A recent report has shed light on significant compliance gaps in data consent practices among Indian organizations as the government collaborates with industry stakeholders to formulate detailed regulations under the Digital Personal Data Protection (DPDP) Act of 2023. The report, released on Wednesday, indicates that a mere 9% of Indian organizations obtain explicit and informed data consent from individual users, exposing notable shortcomings in adhering to the new Act.
PwC India analyzed the websites of 100 Indian enterprises to assess their compliance with the DPDP Act. The findings revealed that 41% of these enterprises' websites incorporated information about data principal rights, encompassing aspects such as correction, access, and erasure, in their privacy policies.
However, a mere 9% of organizations were found to actively seek consent that adhered to the principles of being free, specific, and informed. While approximately 90% of the reviewed organizations provided a privacy notice to users when collecting data via their websites, this high level of compliance doesn't necessarily indicate a robust data privacy framework.
Regarding third-party data transfers, 43% of organizations were found to lack clear definitions regarding the purpose for which personal data was shared with third-party data processors.

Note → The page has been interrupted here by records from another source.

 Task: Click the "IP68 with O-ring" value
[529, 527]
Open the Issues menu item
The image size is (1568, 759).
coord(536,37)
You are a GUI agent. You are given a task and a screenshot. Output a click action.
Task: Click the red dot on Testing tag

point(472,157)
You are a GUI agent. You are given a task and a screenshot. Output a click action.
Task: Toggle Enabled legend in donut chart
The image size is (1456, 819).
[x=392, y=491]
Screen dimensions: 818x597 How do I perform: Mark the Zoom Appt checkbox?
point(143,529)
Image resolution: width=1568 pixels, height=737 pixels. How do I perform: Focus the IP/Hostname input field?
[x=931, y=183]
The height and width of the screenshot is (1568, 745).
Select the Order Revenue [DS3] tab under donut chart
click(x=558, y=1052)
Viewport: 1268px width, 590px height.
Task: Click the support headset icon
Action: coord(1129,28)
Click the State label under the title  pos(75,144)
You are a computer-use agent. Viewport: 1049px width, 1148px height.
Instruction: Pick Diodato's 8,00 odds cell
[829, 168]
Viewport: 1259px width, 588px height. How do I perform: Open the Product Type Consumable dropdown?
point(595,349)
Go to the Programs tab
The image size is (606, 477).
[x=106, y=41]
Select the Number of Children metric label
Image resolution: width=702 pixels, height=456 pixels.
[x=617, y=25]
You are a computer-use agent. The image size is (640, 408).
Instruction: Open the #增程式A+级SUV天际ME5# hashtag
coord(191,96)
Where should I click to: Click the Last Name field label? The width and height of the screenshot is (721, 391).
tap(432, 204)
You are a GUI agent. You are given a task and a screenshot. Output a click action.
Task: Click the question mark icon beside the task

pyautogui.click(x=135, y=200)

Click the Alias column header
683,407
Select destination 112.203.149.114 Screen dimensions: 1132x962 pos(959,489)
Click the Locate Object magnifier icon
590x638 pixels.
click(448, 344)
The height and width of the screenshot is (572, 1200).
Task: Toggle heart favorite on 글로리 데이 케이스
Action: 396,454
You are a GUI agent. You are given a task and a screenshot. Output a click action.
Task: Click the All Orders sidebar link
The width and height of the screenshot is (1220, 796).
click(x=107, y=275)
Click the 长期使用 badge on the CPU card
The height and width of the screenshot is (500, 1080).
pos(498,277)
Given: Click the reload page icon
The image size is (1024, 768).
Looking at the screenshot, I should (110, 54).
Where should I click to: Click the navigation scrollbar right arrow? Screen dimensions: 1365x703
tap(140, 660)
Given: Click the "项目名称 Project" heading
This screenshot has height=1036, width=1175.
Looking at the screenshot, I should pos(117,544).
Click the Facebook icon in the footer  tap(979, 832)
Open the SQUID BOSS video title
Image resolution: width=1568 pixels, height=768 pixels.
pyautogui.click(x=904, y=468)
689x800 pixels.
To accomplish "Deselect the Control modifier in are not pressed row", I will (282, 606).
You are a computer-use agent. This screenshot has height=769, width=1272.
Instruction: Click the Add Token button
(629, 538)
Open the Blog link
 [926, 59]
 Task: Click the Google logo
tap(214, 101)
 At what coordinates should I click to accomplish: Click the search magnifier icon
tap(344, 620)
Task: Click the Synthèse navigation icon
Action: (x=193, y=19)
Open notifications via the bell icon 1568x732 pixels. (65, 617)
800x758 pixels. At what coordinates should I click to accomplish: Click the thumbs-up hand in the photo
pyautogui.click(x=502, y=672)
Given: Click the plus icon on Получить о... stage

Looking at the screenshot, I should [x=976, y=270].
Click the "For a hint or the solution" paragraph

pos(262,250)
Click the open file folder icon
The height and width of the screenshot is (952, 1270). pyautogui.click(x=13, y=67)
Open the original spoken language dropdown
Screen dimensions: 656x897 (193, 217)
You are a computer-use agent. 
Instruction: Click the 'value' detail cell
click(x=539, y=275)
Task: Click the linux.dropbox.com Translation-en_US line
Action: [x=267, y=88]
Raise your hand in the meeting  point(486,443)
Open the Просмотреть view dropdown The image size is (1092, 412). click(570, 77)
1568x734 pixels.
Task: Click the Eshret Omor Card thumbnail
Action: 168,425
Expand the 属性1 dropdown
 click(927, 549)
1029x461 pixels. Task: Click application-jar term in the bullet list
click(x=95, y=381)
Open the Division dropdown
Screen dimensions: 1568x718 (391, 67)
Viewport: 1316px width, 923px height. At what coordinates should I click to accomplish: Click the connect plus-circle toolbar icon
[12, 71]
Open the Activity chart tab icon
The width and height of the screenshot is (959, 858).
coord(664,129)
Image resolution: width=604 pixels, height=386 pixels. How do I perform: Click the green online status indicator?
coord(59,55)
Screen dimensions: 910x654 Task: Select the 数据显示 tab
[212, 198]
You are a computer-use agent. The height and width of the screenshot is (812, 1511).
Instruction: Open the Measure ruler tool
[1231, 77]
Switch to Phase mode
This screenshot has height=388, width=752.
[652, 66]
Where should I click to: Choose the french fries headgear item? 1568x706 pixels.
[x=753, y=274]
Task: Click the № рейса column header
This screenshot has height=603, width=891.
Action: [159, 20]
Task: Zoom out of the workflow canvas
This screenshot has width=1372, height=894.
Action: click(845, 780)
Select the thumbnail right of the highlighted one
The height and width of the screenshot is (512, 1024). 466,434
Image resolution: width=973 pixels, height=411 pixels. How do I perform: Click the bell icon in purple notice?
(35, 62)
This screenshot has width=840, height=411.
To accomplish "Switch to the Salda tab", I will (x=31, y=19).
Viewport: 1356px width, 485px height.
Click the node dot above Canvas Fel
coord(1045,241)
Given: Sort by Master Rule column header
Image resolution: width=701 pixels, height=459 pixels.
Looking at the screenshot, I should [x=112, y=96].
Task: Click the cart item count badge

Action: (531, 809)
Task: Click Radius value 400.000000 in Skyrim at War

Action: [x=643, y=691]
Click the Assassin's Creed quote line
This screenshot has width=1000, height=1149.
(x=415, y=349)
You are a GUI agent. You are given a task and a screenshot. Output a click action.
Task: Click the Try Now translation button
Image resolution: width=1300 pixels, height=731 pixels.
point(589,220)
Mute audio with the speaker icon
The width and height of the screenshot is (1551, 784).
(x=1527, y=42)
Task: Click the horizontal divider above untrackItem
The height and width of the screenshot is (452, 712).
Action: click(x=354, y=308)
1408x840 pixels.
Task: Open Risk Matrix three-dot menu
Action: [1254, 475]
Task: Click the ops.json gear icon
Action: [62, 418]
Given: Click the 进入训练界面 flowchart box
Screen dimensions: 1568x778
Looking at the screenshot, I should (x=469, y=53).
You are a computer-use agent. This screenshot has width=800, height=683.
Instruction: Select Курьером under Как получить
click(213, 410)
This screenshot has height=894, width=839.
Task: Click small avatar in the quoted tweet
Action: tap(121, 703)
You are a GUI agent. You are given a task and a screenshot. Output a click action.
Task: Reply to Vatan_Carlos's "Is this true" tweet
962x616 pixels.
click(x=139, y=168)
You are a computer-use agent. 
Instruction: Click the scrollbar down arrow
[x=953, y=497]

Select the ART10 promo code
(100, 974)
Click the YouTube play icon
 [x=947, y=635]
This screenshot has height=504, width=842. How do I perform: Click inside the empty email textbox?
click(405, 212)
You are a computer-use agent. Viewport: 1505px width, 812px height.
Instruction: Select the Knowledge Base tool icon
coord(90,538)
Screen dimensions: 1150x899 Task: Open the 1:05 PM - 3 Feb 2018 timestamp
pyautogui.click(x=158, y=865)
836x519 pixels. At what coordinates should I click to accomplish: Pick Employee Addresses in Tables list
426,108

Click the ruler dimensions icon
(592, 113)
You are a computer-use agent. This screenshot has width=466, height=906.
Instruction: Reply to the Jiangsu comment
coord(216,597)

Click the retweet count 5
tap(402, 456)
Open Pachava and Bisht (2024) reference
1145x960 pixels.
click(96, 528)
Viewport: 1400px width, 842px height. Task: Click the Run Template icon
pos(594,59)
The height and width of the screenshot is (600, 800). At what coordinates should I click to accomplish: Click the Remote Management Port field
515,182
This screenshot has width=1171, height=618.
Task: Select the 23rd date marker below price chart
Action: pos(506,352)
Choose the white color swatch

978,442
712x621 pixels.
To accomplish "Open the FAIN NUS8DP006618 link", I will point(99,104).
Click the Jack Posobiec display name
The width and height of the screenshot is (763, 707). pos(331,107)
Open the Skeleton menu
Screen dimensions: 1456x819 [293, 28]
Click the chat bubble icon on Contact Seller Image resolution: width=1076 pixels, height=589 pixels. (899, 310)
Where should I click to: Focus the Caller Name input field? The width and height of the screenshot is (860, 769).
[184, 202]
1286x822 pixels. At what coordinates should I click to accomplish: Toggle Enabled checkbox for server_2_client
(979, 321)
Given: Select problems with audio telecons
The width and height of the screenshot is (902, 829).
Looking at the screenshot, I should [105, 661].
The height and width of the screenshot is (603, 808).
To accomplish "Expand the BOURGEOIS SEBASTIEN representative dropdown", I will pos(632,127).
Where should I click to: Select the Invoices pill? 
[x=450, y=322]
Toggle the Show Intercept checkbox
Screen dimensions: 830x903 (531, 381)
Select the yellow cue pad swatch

Sivarama Krishnan, Partner and Leader of Risk Consulting at PwC India, highlighted the opportunity for organizations to streamline their data collection and processing procedures, build customer trust, and enhance global competitiveness. He emphasized the shift from regarding privacy as a regulatory requirement to integrating "privacy by design" to contribute significantly to India's digital transformation.
The report also noted that while 48% of organizations surveyed offer the option to withdraw consent, the process for doing so is not as straightforward. A mere 2% of organizations obtain consent in multiple regional languages.
While many organizations in sectors such as information technology, hospitality, consumer goods, and pharmaceuticals have processes to honour data subject rights, they often do not provide dedicated email addresses or online forms for user support.
The report coincides with the government's announcement last month that certain entities may be granted a year's grace period to fine-tune their systems for compliance with the Digital Personal Data Protection Act of 2023, which applies to the processing of digital personal data in India, both online and offline, as well as its processing abroad when offering goods or services in India.